Optimal amortized regret in every interval
This addresses the challenge of providing strong performance guarantees in all intervals for online learning, which is incremental over prior work that offered weaker bounds like O(√(x log T)).
The paper tackles the problem of achieving optimal amortized regret in every interval for the next-bit prediction task, presenting a randomized algorithm that achieves O(√x) regret in any interval of length x, with an empirically estimated constant of around 2.1 for T up to 2000.
Consider the classical problem of predicting the next bit in a sequence of bits.
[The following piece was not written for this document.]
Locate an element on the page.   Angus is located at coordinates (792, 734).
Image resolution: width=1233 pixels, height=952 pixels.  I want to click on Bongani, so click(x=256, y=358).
A standard performance measure is {\em regret} (loss in payoff) with respect to a set of experts. For example if we measure performance with respect to two constant experts one that always predicts 0's and another that always predicts 1's it is well known that one can get regret $O(\sqrt T)$ with respect to the best expert by using, say, the weighted majority algorithm. But this algorithm does not provide performance guarantee in any interval. There are other algorithms that ensure regret $O(\sqrt {x \log T})$ in any interval of length $x$. In this paper we show a randomized algorithm that in an amortized sense gets a regret of $O(\sqrt x)$ for any interval when the sequence is partitioned into intervals arbitrarily. We empirically estimated the constant in the $O()$ for $T$ upto 2000 and found it to be small -- around 2.1. We also experimentally evaluate the efficacy of this algorithm in predicting high frequency stock data.